Des groupes plus restreints
Certains espaces de vie à Cherry Place sont conçus pour accueillir 14 ou 18 lits afin de créer une ambiance plus chaleureuse, souligne Dustin Hooper, architecte du projet chez Montgomery Sisam.
L’établissement comprendra également des suites pour les familles souhaitant rendre visite à un proche, ainsi que plusieurs terrasses agrémentées d’espaces verts et de bacs à sable, précise l’architecte.
Un aspect essentiel des soins de longue durée est de proposer ces espaces extérieurs communs où les résidents peuvent se retrouver, non seulement entre eux, mais aussi avec leurs proches lors de leurs visites, ajoute M. Hooper.
Chaque résident disposera de sa propre chambre et, dans la mesure du possible, de sa propre salle de bain, indique Mme Graham-Nutter, et ce, afin de limiter la propagation des maladies en cas d’épidémie.

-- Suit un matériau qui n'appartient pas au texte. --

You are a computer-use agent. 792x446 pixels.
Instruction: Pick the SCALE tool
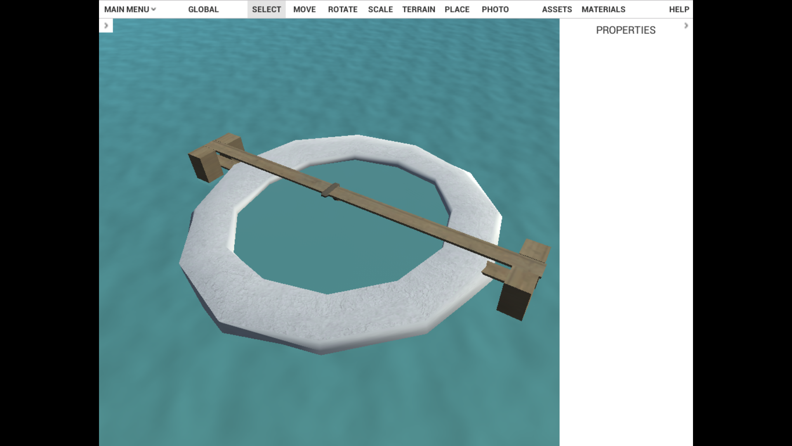[x=380, y=9]
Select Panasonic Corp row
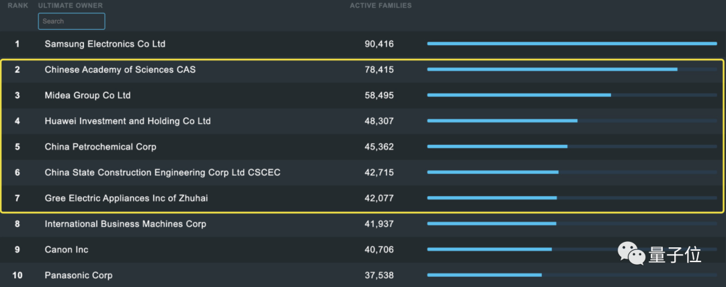The height and width of the screenshot is (287, 726). tap(79, 275)
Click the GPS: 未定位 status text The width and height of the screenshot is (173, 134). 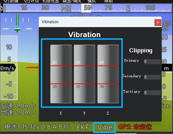(135, 127)
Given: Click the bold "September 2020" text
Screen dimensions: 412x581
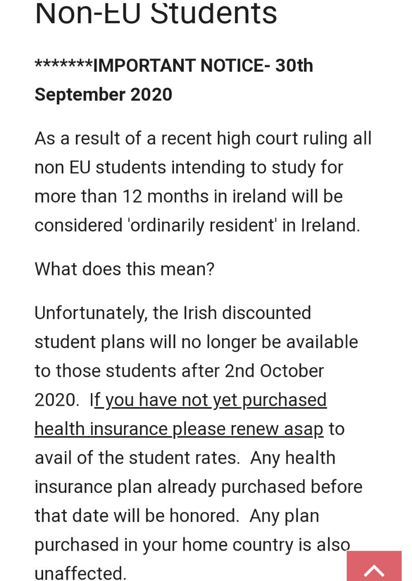Looking at the screenshot, I should 104,94.
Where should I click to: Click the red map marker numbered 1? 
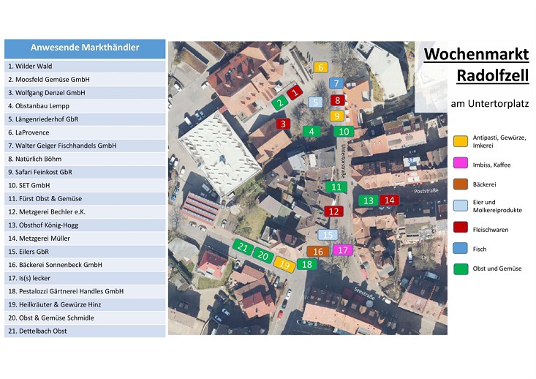294,93
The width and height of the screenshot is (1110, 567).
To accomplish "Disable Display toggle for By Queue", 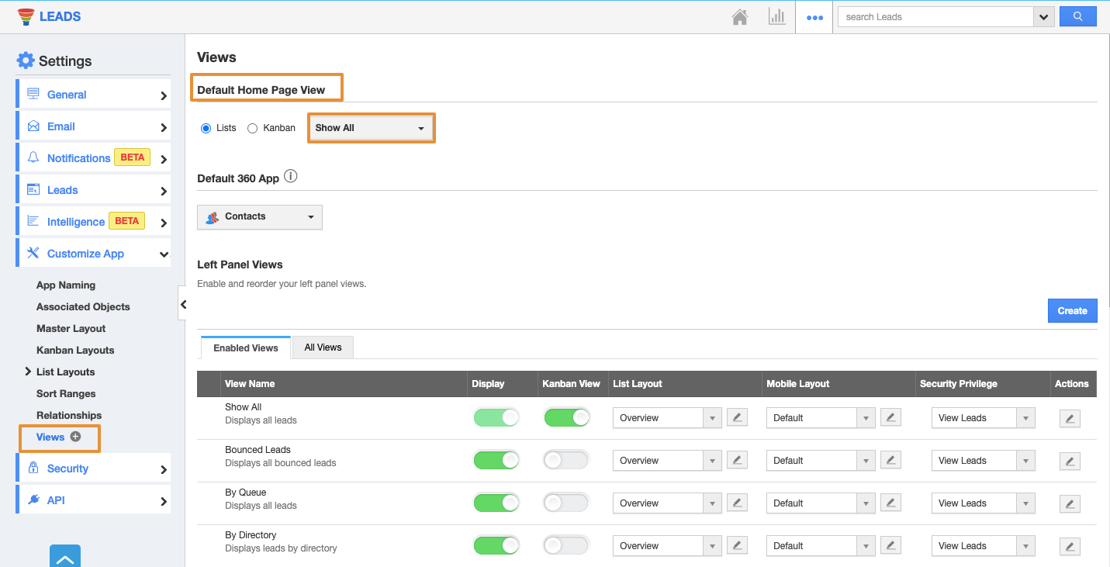I will click(x=496, y=503).
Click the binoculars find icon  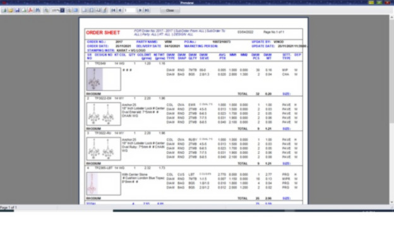[x=38, y=10]
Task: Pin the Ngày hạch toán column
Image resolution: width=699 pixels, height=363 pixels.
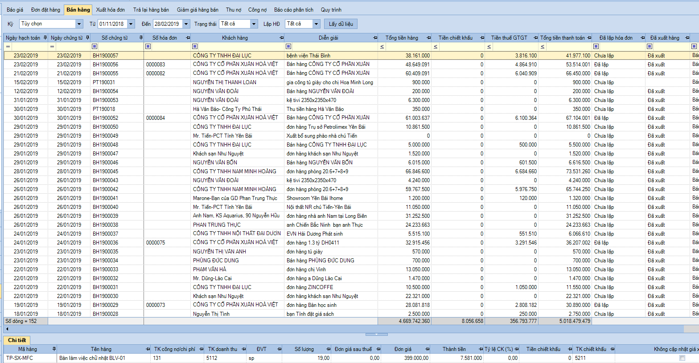Action: (44, 38)
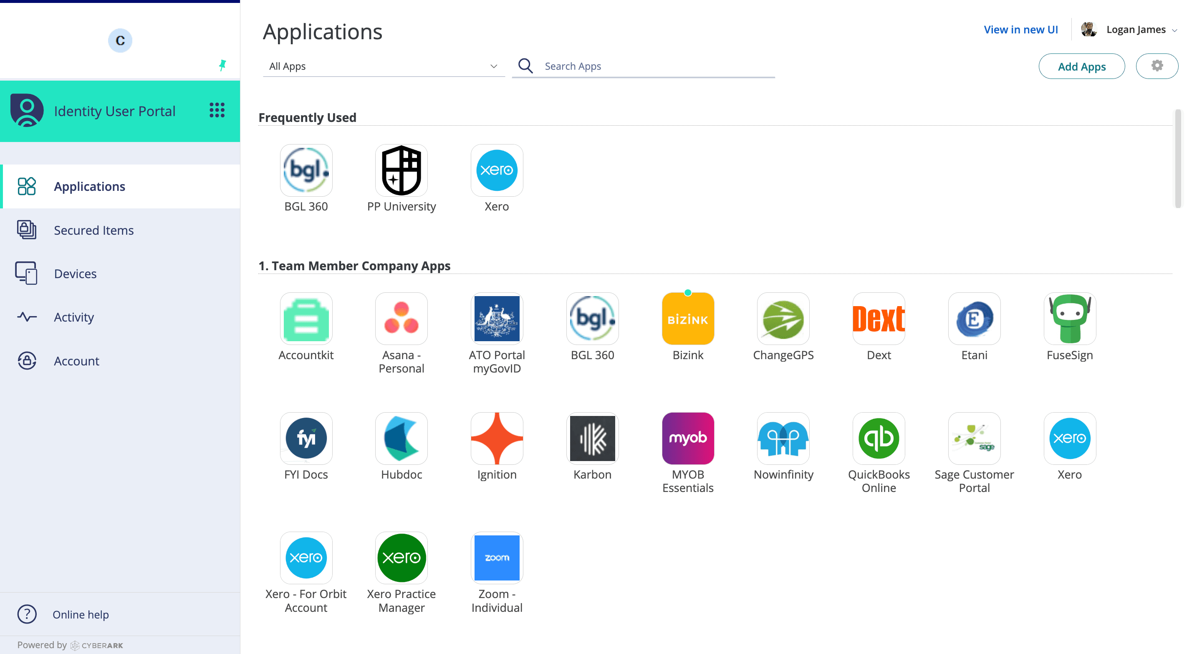Launch Zoom - Individual app
The height and width of the screenshot is (654, 1202).
496,558
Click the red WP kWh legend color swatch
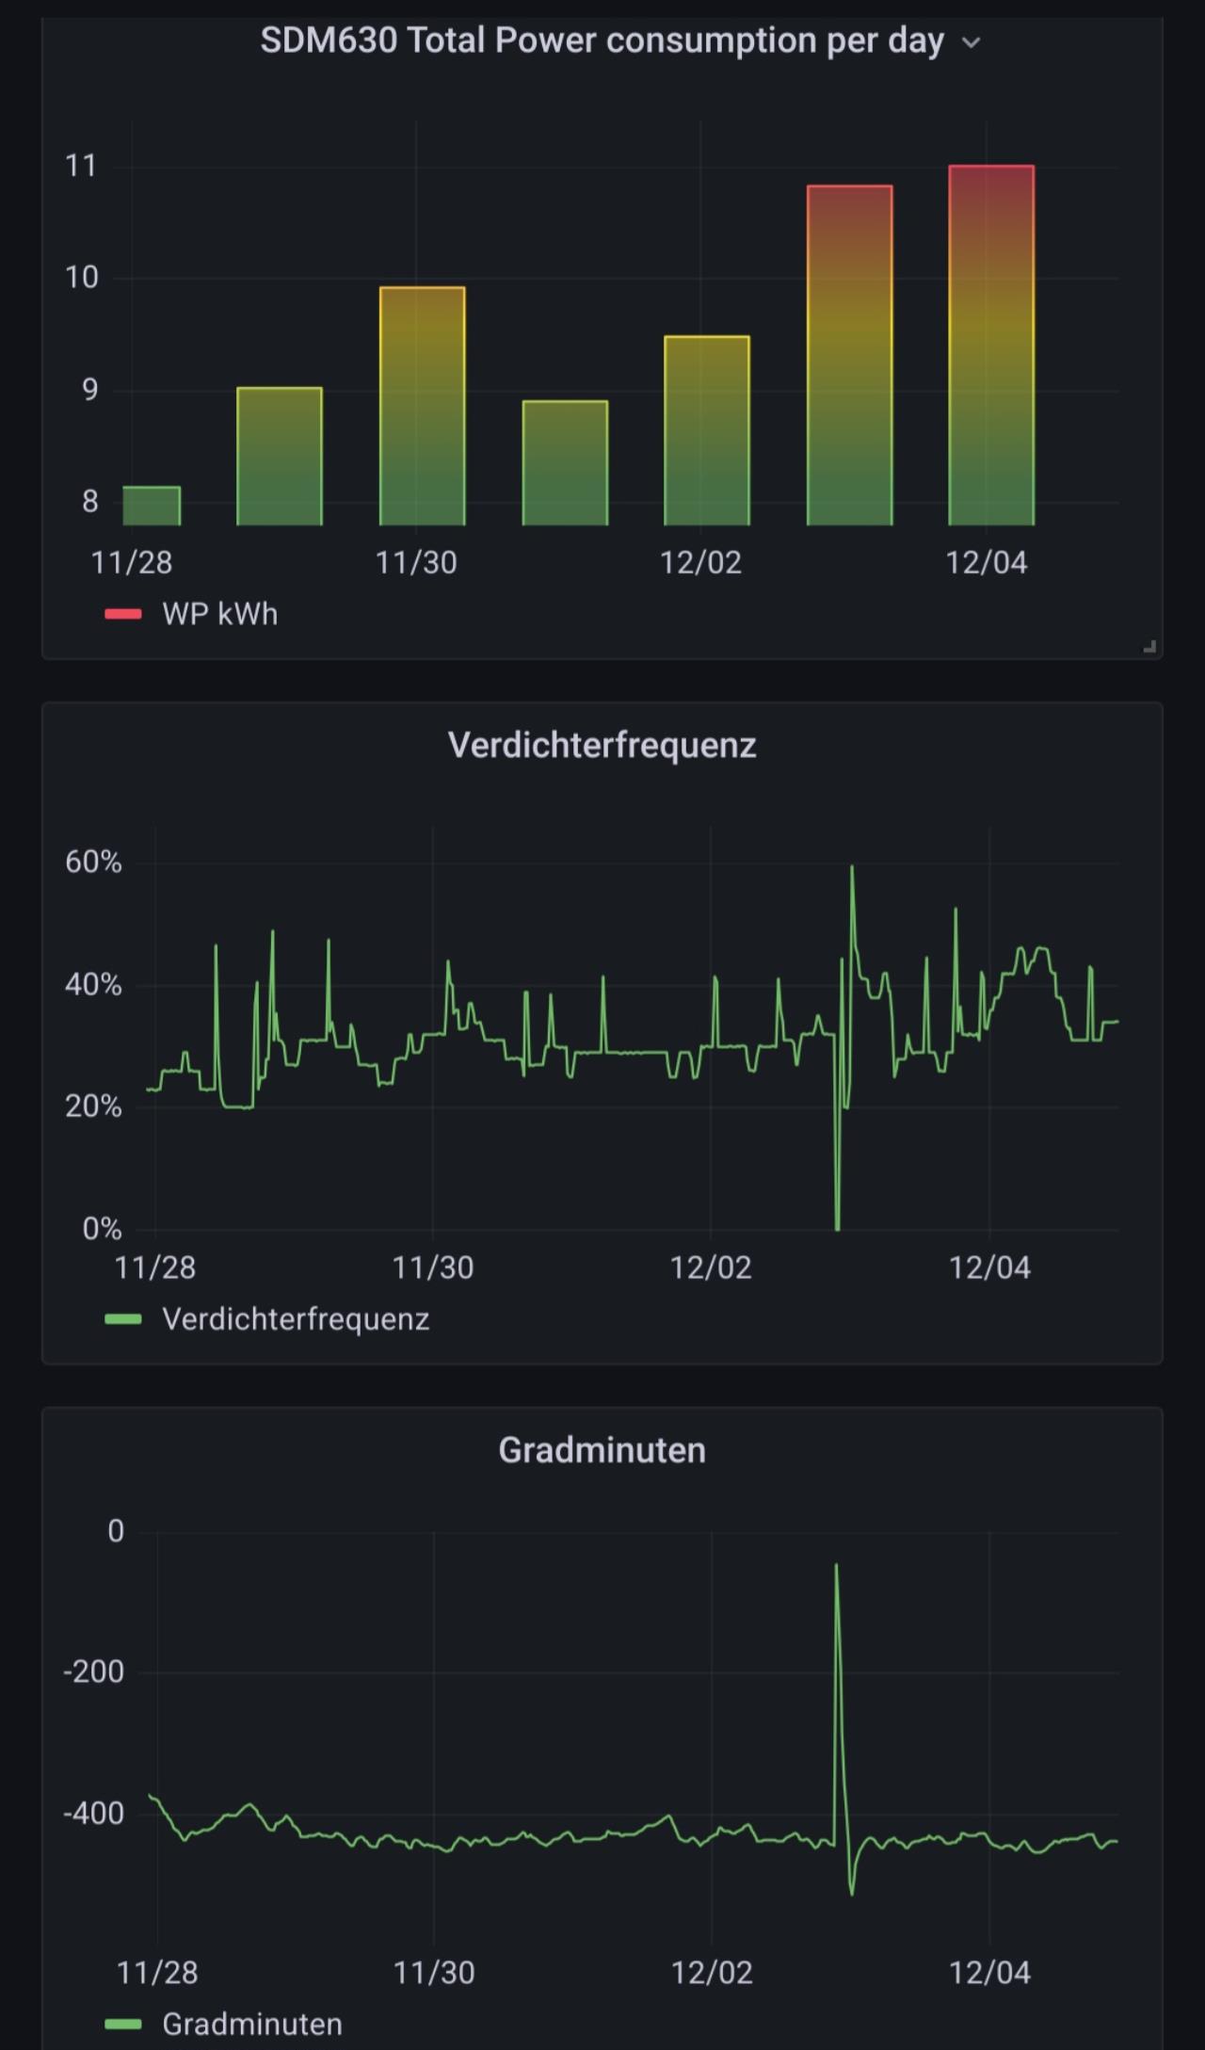The height and width of the screenshot is (2050, 1205). click(123, 614)
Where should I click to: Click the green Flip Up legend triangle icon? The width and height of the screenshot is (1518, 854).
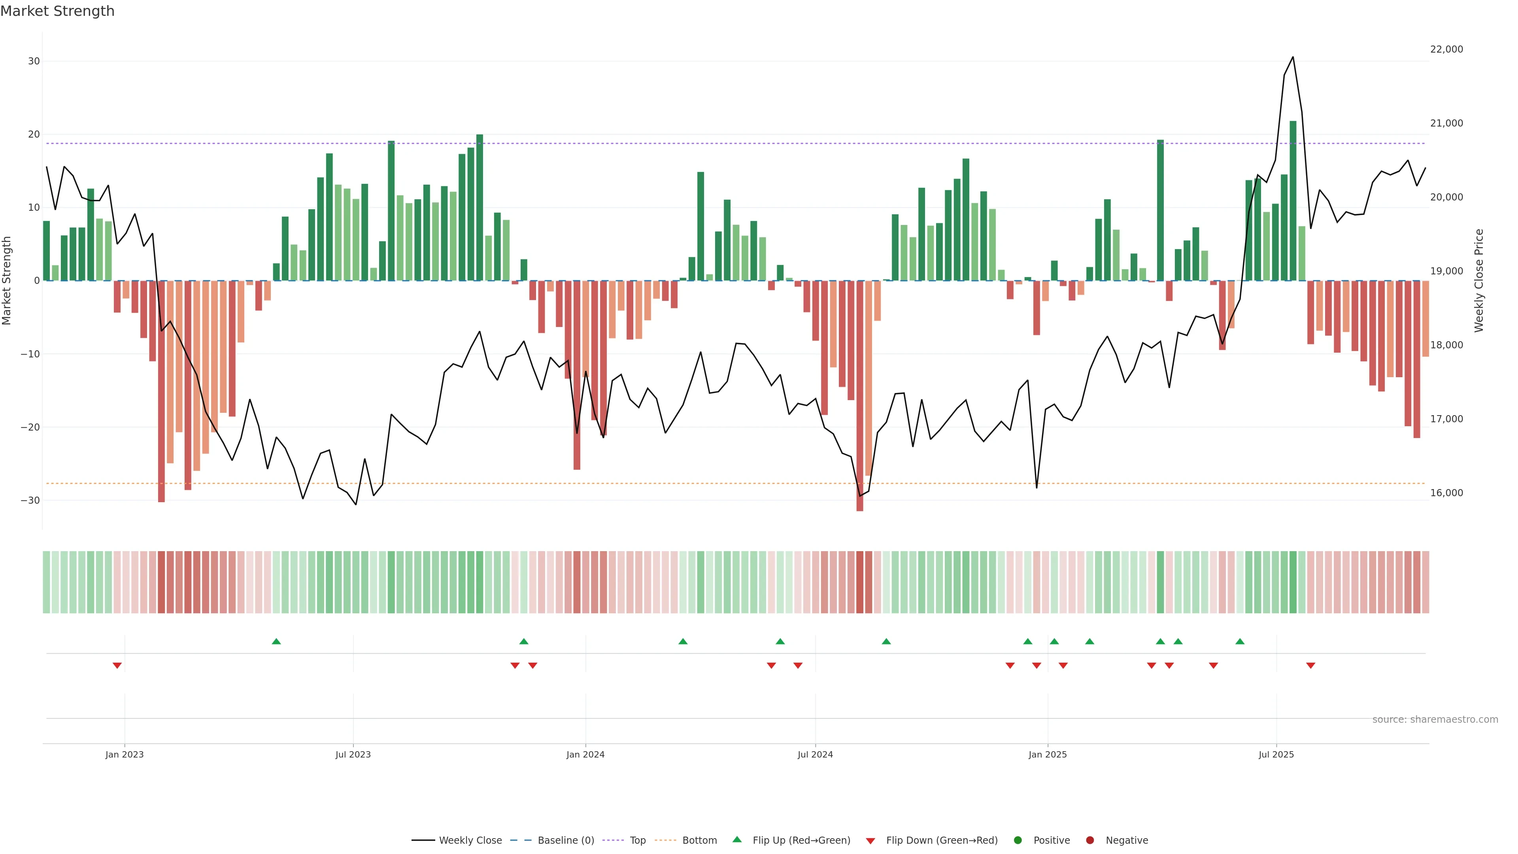click(x=737, y=839)
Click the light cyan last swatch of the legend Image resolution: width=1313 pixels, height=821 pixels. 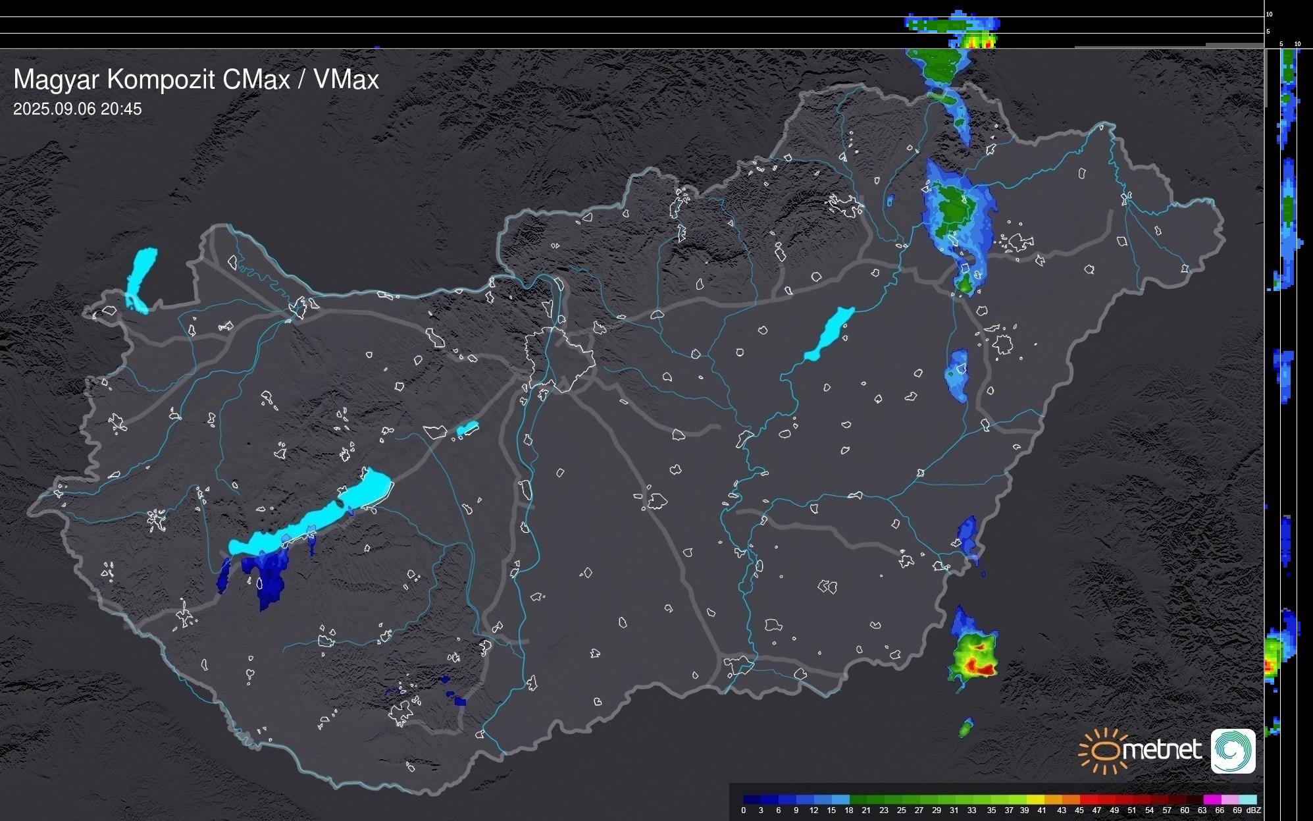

Elle précise que, pour l’attribution des chambres avec salle de bain partagée, les résidents capables d’utiliser la salle de bain seront jumelés avec une personne à mobilité réduite. Ainsi, la salle de bain reste privée, conclut-elle.
De meilleures pratiques dans les petits établissements de soins?
Selon une étude du NIA, un modèle à plus petite échelle améliore le bien-être émotionnel des résidents, la fidélisation du personnel et contribue à mieux prévenir la propagation des maladies.
L’étude recommande que les soins de santé et les autres services, comme l’entretien ménager, la lessive et la cuisine, soient assurés par une équipe stable de personnes travaillant au sein de la même communauté.
Ce n’est pas simplement une bonne chose, cela sauve des vies , confirme M. Sinha. Les personnes vivant dans ces résidences sont moins susceptibles d’être hospitalisées ou de se rendre aux urgences.
Il ajoute que les établissements de soins de longue durée de l’Ontario ont besoin d’un soutien accru du gouvernement pour mettre en œuvre ce changement.
Selon un communiqué du ministère des Soins de longue durée, la province autorise les établissements à mettre en œuvre des modèles à plus petite échelle.
Bien que non à jour, les normes de conception de 2015 garantissent que la province répond aux besoins de la population croissante de l’Ontario, précise le communiqué.
Plus de 49 000 personnes étaient inscrites sur la liste d’attente pour un lit en soins de longue durée en Ontario, au début de 2023.
La province vise la création ou le renouvellement de 58 000 lits en soins de longue durée d’ici 2028. À ce jour, 6700 sont disponibles, tandis que 18 000 autres sont en construction.
L’ouverture de Cherry Place est prévue pour juin 2028, indique Mme Graham-Nutter, et la liste d’attente sera ouverte en janvier de la même année.